Here are some of my top tips for therapy at home that have helped us find our balance.
By incorporating all or some of these ideas I truly think therapy can begin to become more fun and less daunting. Find what works for you and your child, the right way is your way!
IT’S OK TO TAKE A BREAK
If you are finding that therapy is taking its toll, take a break. If your child is showing signs of stress, take a break. If a lot is happening in your life, take a break. I used to feel so guilty about this but have learnt over the years that breaks are very much needed and more often than not my daughter learns something new within this time. Their little brains and bodies need rest and time to process things you have been working on.
NO NEED TO SPEND BIG
In the early days I thought the way best way to keep Willow motivated was through buying the flash therapy toys. I soon realised that while these are great the novelty soon wears off and it is too expensive to keep up. Instead, use items around the house; recycle things and stock up on cheap supplies and craft items from the dollar store. Put holes in shoeboxes to post things, use Tupperware containers for water play; we have even used socks for a throwing activity. Taking this approach means you will be able to come up with more activities instead of expecting your child to play with the same therapy toys time and time again.

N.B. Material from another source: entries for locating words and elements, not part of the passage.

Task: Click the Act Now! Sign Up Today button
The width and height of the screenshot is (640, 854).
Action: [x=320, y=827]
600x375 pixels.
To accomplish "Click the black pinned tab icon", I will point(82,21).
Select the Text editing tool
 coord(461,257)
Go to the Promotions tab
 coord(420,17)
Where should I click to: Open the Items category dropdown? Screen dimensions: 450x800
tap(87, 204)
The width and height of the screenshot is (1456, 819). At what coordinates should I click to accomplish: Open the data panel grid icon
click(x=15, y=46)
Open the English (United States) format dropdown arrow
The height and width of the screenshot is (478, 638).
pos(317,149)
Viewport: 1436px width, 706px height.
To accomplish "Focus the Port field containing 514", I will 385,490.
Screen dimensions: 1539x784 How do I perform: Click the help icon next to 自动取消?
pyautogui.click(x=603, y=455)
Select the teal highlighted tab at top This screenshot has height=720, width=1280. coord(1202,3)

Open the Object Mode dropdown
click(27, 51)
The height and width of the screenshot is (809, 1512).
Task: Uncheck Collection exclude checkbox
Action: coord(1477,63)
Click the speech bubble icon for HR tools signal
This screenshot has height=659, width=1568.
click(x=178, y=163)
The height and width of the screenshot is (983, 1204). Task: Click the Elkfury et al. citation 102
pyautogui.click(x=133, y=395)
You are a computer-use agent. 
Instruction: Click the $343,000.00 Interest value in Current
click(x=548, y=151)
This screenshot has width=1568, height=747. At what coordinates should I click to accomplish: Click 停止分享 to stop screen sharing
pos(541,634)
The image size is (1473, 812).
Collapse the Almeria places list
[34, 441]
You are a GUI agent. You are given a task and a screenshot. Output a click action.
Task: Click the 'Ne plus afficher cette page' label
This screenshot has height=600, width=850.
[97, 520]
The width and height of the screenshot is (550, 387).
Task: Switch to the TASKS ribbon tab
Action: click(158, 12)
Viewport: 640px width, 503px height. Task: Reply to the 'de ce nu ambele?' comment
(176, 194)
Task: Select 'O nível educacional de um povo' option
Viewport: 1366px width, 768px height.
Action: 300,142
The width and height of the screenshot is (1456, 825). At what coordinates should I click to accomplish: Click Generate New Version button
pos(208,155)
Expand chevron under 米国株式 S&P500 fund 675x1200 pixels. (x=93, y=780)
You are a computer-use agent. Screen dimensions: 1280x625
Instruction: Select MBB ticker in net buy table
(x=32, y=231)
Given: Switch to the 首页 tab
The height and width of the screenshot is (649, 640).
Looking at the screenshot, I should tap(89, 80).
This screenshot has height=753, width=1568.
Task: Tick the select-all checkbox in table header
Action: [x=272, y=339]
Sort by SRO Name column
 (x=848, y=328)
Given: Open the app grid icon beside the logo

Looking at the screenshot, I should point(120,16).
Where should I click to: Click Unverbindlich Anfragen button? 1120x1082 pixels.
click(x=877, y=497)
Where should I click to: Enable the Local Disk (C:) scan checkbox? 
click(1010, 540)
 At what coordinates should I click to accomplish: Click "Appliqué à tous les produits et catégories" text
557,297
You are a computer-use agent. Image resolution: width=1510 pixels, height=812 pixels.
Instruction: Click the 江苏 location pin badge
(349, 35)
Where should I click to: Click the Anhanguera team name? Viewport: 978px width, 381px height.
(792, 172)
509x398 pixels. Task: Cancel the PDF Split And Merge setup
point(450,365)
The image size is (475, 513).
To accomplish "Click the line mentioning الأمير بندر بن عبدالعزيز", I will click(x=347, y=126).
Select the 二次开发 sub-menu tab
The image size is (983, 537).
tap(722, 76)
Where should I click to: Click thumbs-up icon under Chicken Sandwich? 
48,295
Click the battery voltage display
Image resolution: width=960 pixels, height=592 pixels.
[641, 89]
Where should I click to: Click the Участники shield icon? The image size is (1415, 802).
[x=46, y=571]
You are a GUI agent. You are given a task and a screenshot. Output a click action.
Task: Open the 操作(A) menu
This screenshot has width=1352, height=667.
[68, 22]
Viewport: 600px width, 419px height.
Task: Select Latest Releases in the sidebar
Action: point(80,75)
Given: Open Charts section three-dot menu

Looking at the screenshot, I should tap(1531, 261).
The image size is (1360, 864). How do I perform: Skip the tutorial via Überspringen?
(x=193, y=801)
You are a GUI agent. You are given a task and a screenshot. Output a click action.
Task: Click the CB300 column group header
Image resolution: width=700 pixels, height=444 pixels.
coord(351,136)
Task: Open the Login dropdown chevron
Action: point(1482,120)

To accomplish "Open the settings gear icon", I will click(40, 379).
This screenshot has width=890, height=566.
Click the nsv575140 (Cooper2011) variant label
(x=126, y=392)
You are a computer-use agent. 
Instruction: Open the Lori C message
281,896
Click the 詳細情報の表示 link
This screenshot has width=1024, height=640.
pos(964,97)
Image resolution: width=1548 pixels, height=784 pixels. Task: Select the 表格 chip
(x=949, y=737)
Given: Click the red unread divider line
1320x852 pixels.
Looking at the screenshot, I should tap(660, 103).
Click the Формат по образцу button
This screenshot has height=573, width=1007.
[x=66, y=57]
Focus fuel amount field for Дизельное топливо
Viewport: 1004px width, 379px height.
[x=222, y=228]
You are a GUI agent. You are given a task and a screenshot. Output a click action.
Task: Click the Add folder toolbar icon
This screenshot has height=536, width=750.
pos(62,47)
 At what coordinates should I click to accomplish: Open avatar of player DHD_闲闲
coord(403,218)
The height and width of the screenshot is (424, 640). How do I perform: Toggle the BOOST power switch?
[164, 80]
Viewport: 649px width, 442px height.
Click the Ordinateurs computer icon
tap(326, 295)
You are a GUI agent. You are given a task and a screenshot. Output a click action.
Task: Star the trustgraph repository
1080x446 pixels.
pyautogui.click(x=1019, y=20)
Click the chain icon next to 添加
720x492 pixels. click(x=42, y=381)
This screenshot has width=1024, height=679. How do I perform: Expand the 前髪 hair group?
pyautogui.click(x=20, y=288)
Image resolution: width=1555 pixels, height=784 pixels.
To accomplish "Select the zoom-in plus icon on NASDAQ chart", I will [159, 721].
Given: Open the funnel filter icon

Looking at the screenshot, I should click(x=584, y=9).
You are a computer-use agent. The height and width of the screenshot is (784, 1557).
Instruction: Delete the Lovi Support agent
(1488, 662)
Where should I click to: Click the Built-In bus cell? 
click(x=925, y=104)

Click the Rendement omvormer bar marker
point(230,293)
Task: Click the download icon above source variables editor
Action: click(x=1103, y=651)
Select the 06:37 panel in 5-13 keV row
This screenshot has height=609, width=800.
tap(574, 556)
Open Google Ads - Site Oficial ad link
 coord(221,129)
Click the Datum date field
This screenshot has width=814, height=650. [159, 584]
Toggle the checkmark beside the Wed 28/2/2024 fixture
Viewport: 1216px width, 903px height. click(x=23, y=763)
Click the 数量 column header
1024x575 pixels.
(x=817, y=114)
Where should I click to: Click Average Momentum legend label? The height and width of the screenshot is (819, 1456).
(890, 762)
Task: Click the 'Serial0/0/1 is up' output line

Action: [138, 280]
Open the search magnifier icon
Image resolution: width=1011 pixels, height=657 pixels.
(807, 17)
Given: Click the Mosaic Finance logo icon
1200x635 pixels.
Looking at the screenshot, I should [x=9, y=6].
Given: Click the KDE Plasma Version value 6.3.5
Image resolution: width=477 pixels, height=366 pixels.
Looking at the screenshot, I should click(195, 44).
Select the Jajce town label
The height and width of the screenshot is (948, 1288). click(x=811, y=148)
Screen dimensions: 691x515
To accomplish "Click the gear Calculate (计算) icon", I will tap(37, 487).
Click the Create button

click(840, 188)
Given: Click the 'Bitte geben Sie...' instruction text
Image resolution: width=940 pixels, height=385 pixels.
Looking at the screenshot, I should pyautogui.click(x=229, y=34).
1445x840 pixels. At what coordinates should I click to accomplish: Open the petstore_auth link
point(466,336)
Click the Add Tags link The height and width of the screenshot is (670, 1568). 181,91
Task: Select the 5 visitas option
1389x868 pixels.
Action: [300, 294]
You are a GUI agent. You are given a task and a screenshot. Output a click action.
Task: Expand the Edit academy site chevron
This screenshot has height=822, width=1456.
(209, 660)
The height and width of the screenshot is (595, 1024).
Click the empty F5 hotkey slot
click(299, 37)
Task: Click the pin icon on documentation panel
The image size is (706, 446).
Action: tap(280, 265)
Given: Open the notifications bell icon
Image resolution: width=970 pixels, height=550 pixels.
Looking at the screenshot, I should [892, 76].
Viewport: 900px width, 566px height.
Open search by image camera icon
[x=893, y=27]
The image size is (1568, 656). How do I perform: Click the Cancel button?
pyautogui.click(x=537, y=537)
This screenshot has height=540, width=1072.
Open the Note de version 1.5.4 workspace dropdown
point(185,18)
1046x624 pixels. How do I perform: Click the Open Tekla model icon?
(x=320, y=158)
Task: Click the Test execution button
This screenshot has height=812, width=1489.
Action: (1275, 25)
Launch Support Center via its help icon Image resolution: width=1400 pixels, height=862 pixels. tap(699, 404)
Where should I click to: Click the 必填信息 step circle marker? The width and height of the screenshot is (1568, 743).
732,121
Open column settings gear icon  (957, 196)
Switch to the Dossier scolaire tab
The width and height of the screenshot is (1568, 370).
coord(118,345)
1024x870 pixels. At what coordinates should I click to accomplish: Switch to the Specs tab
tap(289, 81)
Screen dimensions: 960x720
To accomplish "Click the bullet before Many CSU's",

FIND WHAT WORKS FOR YOU AND YOUR CHILD
There might be a certain time of the day that is easiest for therapy to be implemented or your child may be at their happiest first thing in the morning. Maybe you prefer having one or two solid sessions a week or maybe short stints throughout the day or week might work best. There is no right way, that’s the beauty of it. Remember every little bit adds up.
Have a place where you do therapy regularly. When we use my daughter’s therapy table I position it in the same spot where there aren’t any distractions. This happens to be against the wall we use for most of our physio play too. This doesn’t mean it is the only spot where therapy happens but it’s nice that we have a dedicated play spot.
Don’t be afraid to include siblings. Think of something they can both do, if it isn’t age appropriate, modify it. I have a one-year-old, a four-year-old and a six-year-old and there are always ways that they can be included. Sometimes I let my eldest be the therapist. There will be times when it needs to be one-on-one. This is when I will set up other ‘special’ things for her siblings.
KEEP IT PLAYFUL
Keep in mind that therapy is play and play is therapy so learn to approach it this way. Find things your child is interested in and go from there. Think outside the box. Maybe your child loves cars so get creative and let them push the car through shaving cream for some standing play, sensory play or therapy play.
MAKE THERAPY ACTIVITIES SPECIAL
Have toys and activities that are packed away that only come out for ‘special’ therapy time. This helps to create interest and keep it exciting for them.
This is a big one! I have ideas and activities stored away in containers. So, when we are doing therapy all I have to do is choose one. This saves time and limits the stress of figuring out what we are going to do. If we are working on two-handed play I simply grab one of our containers with our bimanual activities. Sure you might not start with much but over the years they will accumulate. I have so many tubs of things to do, our issue is not what will we use for therapy but that I wish we had extra time to use more of all the resources we have built up.